[YOUR GOAL] Gather every line of the entries below that contains the word "width" and list those lines.

[SOURCE MATERIAL]
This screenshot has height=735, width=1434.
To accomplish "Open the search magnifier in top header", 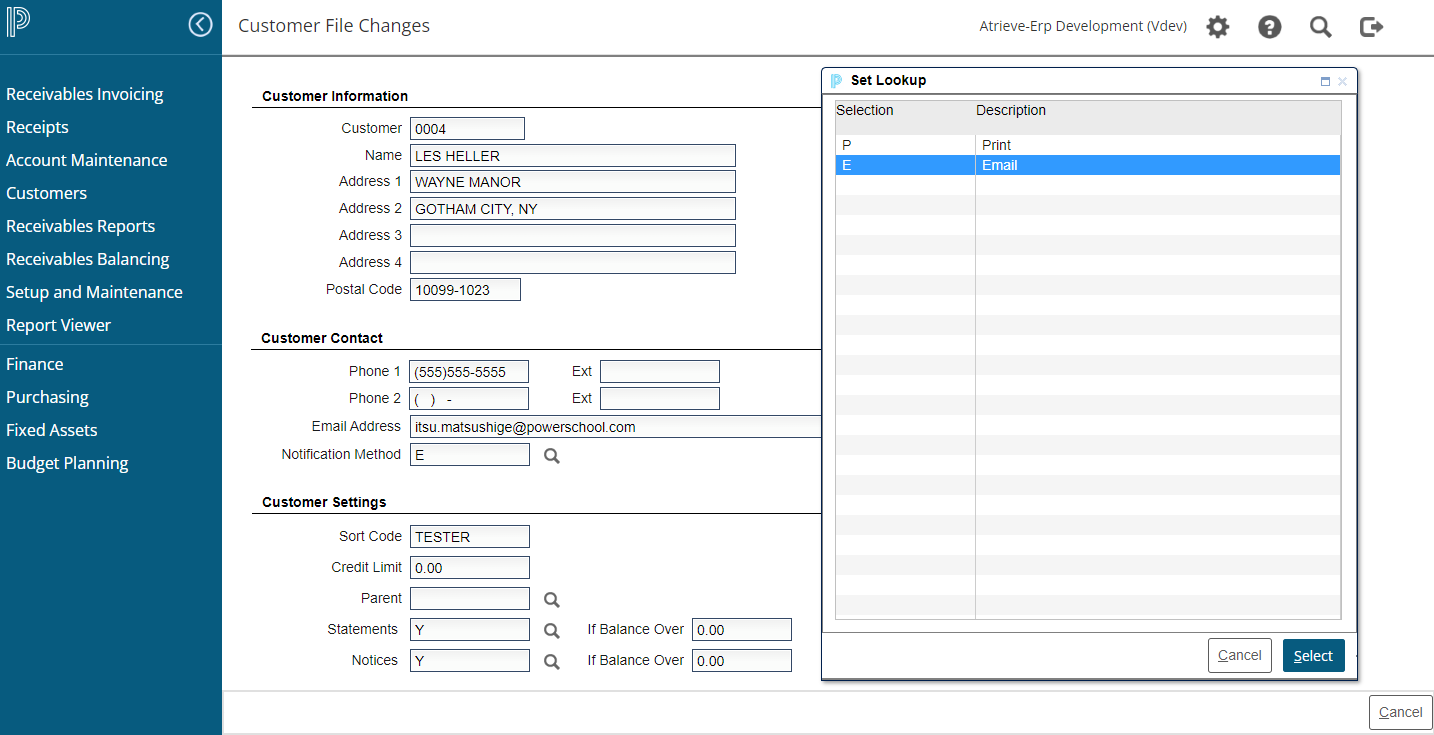I will (x=1320, y=27).
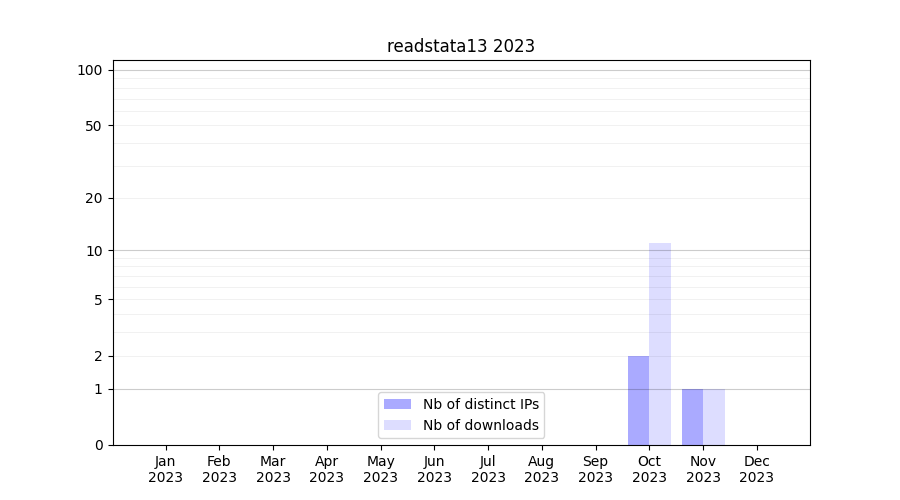Click the Dec 2023 x-axis label
The image size is (900, 500).
pos(756,469)
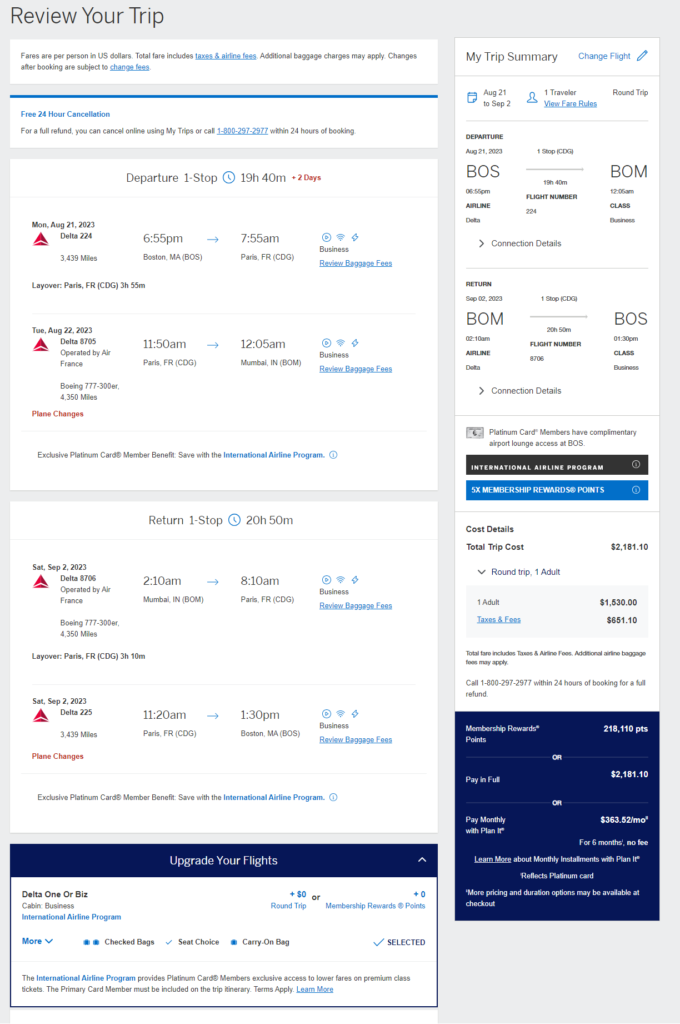The image size is (680, 1024).
Task: Click power outlet icon for Delta 8705
Action: (355, 343)
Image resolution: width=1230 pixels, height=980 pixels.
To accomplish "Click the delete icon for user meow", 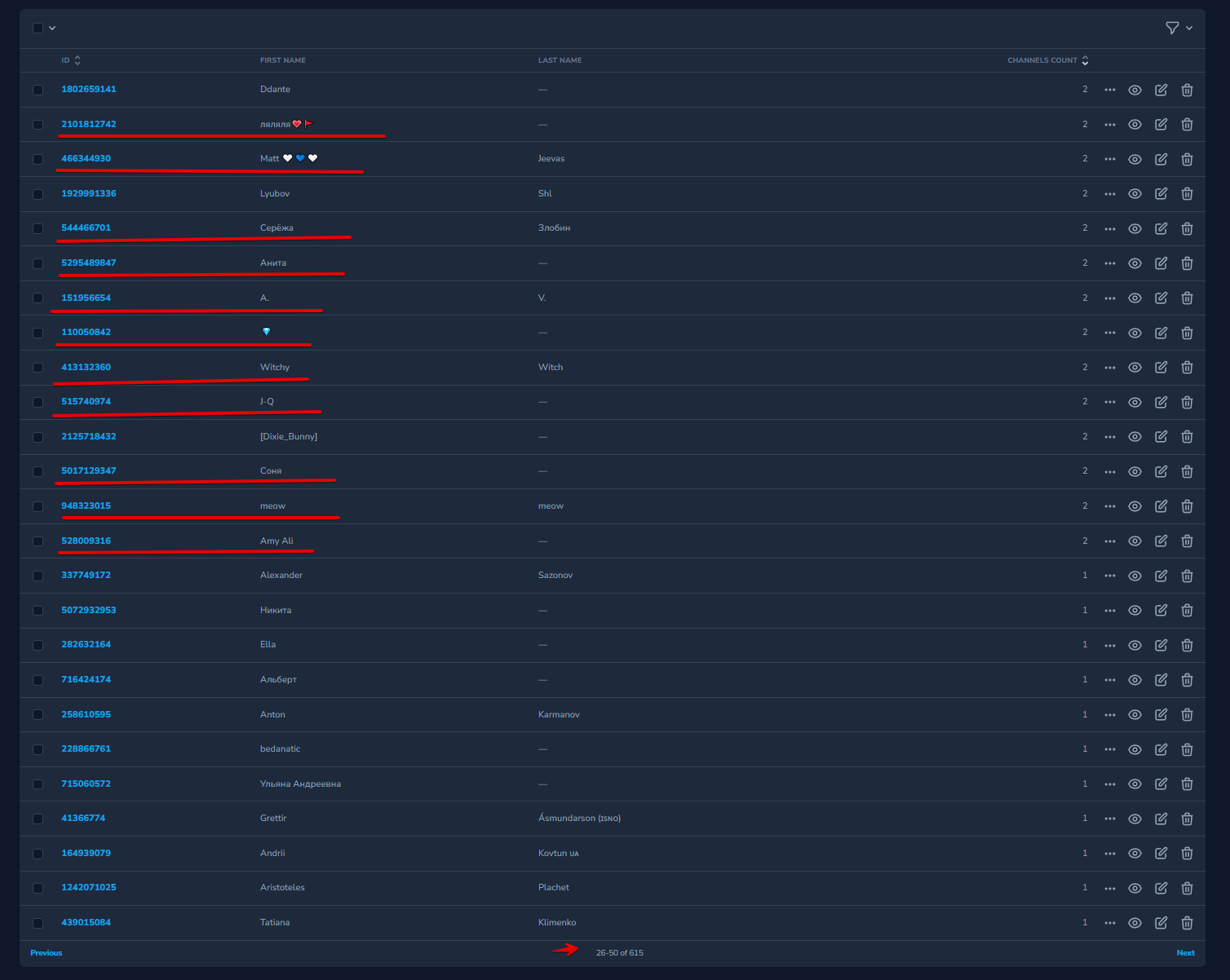I will click(1187, 505).
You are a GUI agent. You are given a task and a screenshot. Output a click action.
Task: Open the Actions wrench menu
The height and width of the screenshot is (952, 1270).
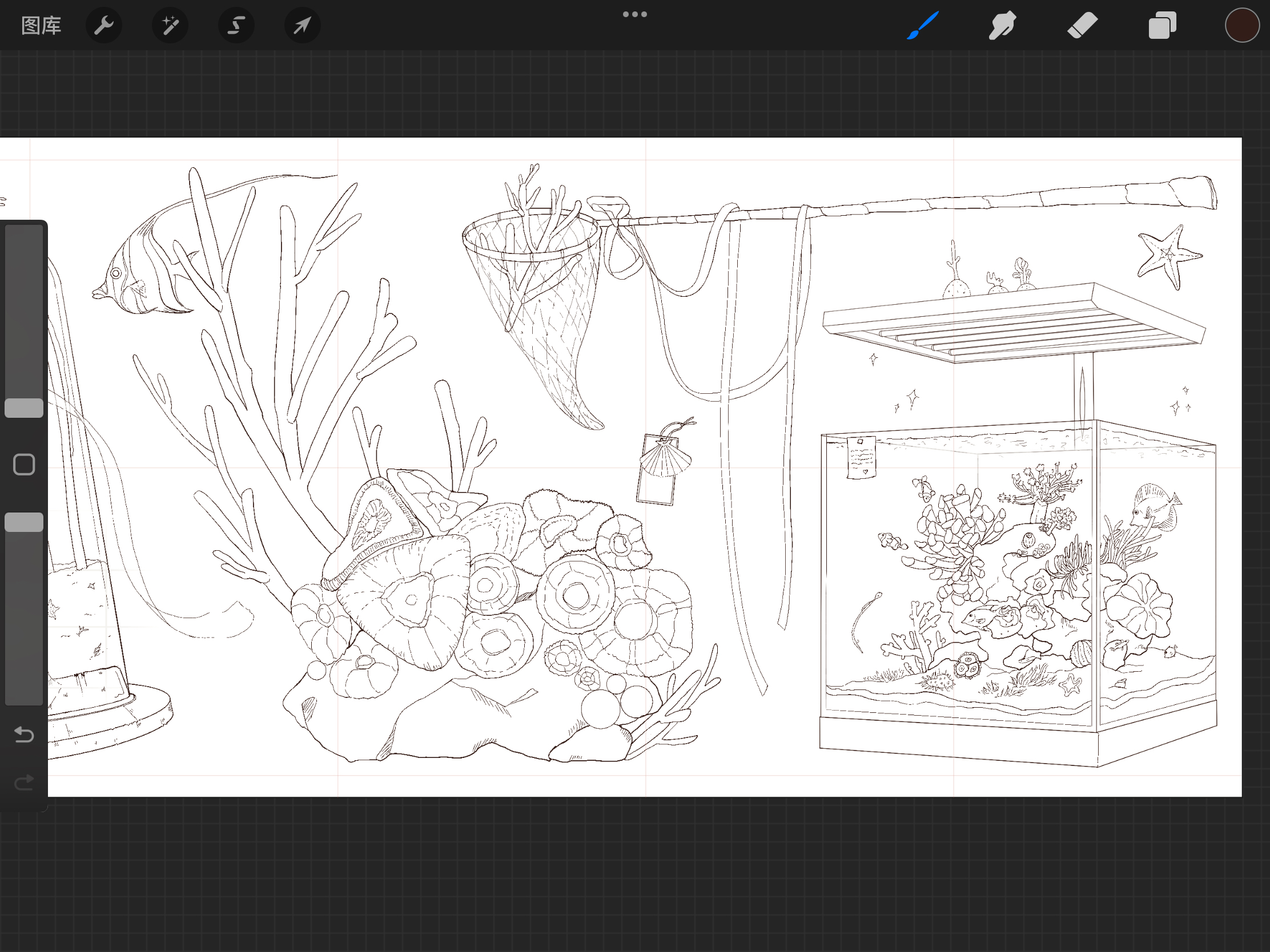click(104, 26)
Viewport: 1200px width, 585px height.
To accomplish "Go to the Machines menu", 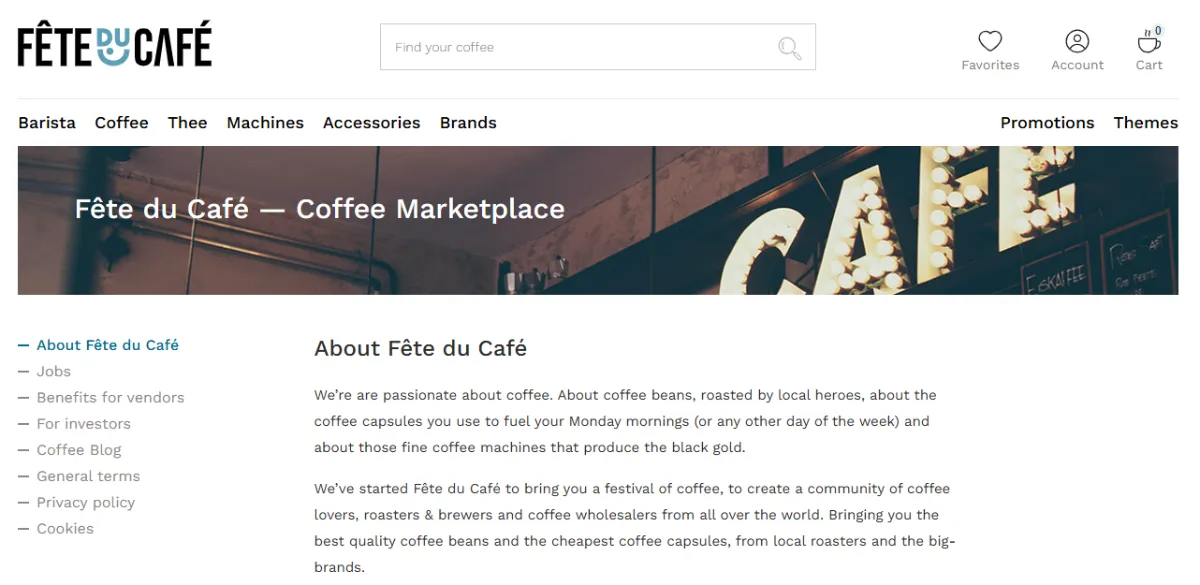I will pyautogui.click(x=265, y=123).
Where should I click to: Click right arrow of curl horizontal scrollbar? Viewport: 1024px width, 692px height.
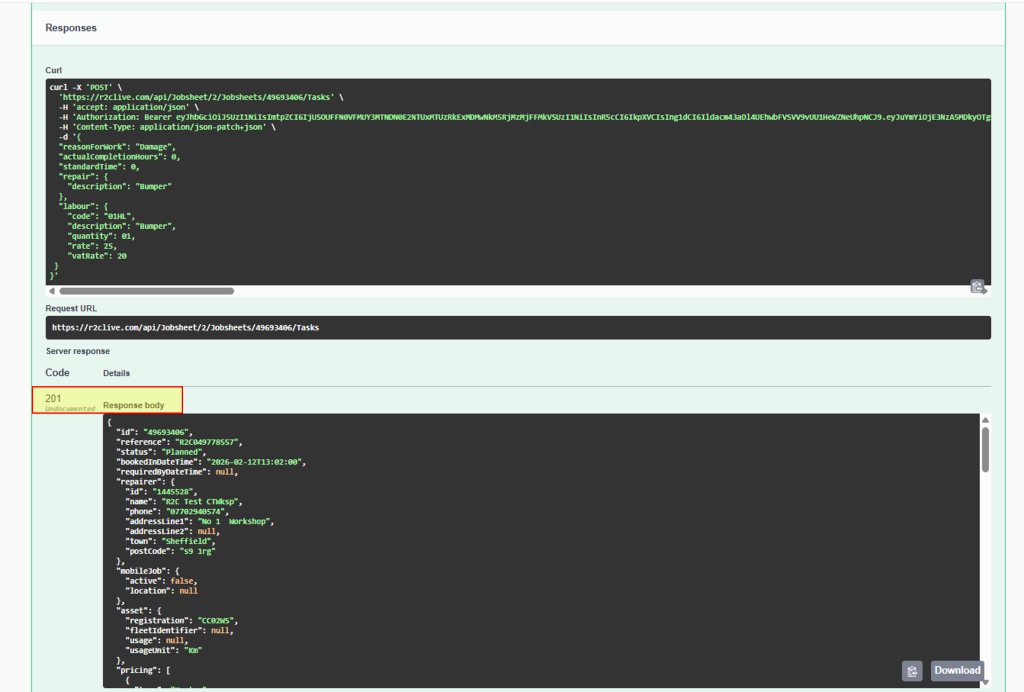pos(986,291)
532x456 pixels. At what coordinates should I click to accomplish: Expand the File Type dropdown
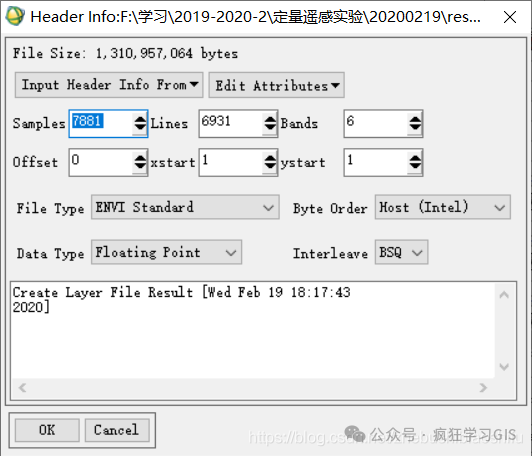pos(185,207)
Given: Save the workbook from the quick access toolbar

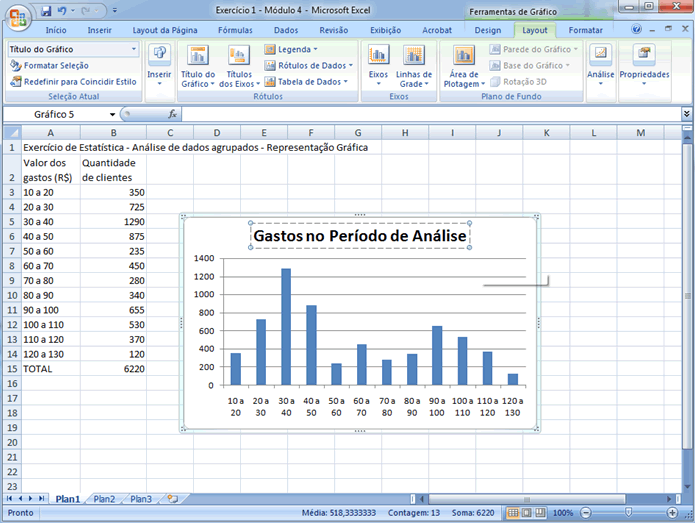Looking at the screenshot, I should [x=46, y=10].
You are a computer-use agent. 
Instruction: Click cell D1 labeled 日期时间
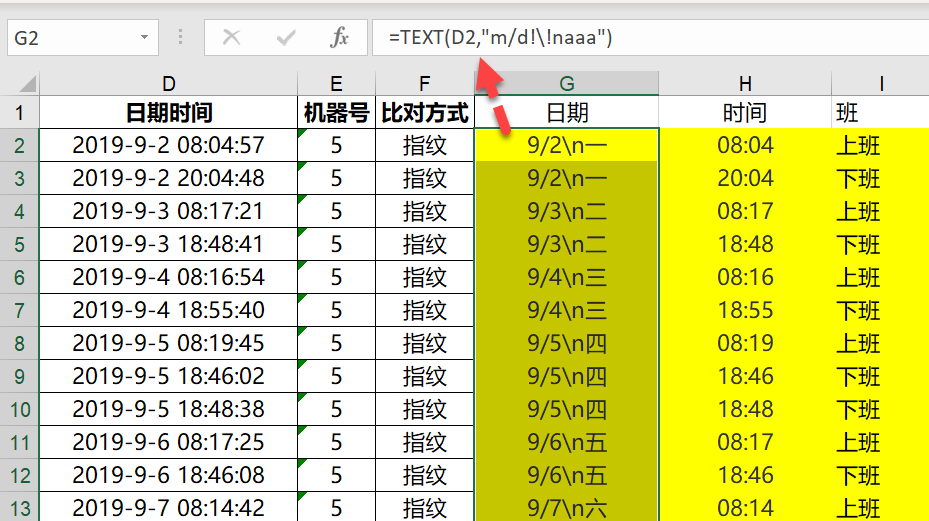click(168, 112)
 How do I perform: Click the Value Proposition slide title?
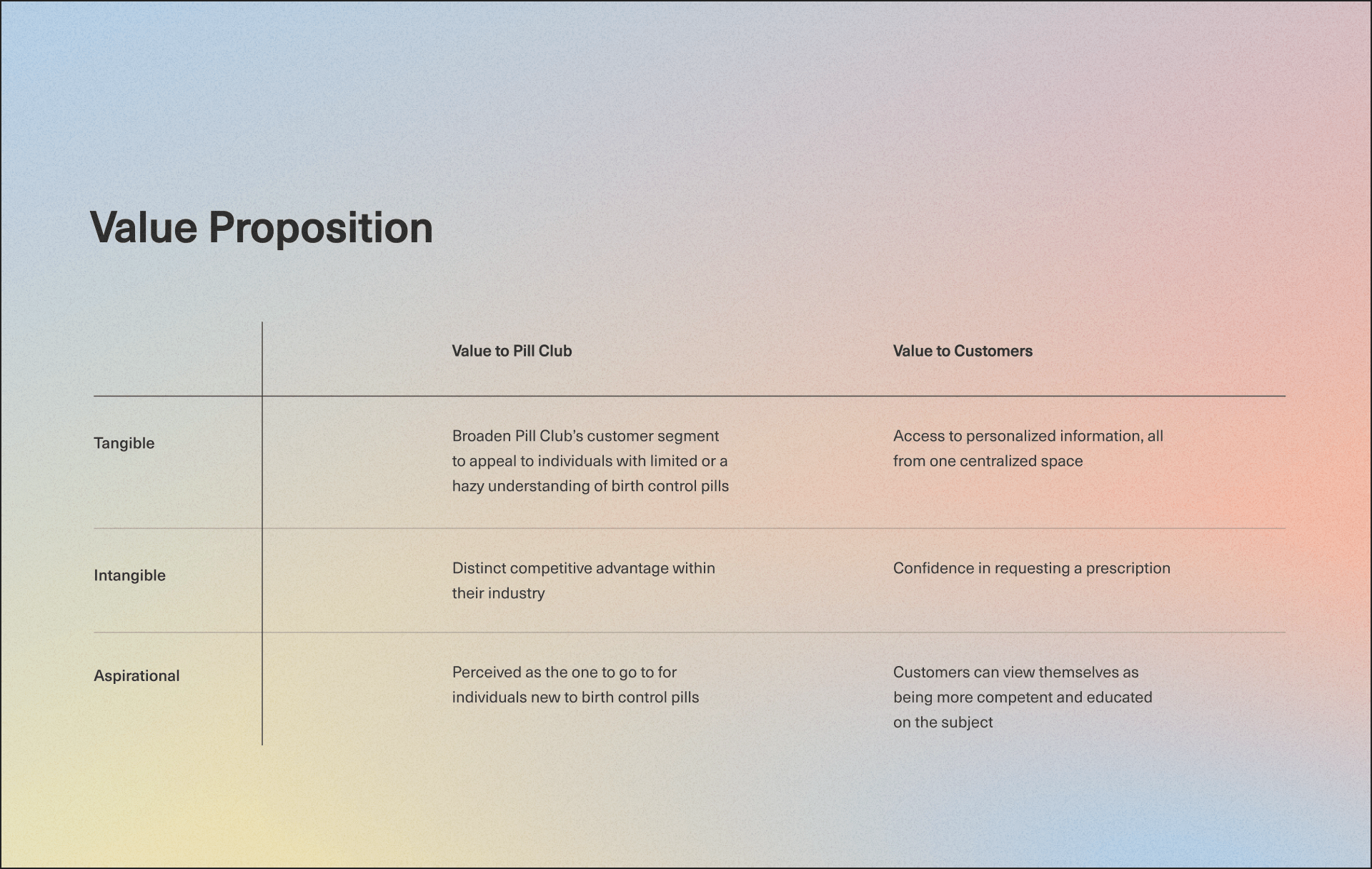point(262,228)
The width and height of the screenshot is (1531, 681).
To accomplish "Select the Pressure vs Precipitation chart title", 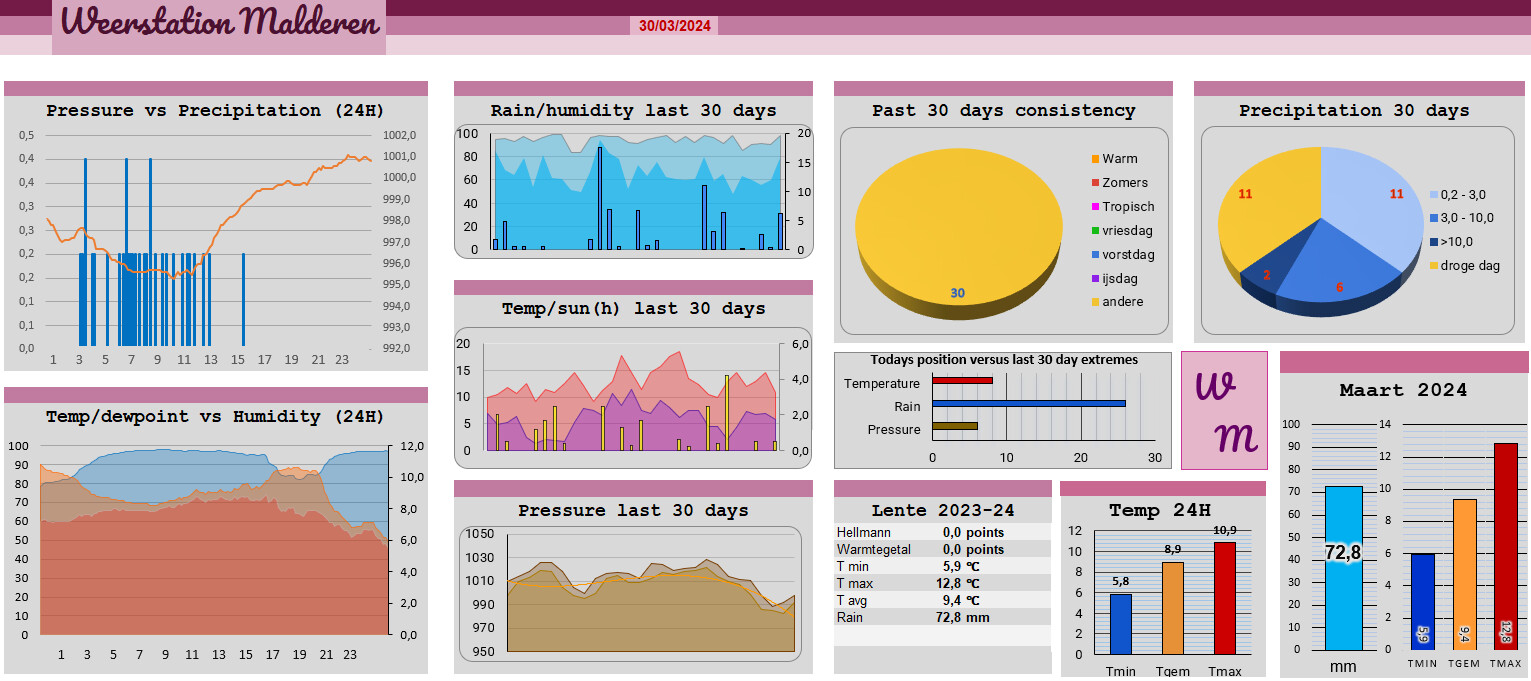I will [215, 111].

[RESULT OF THIS TASK]
This screenshot has height=735, width=1434.
Image resolution: width=1230 pixels, height=980 pixels.
The height and width of the screenshot is (952, 1270).
Viewport: 1200px width, 585px height.
Where should I click to: Click right arrow of curl horizontal scrollbar? Viewport: 1024px width, 692px height.
The width and height of the screenshot is (1531, 681).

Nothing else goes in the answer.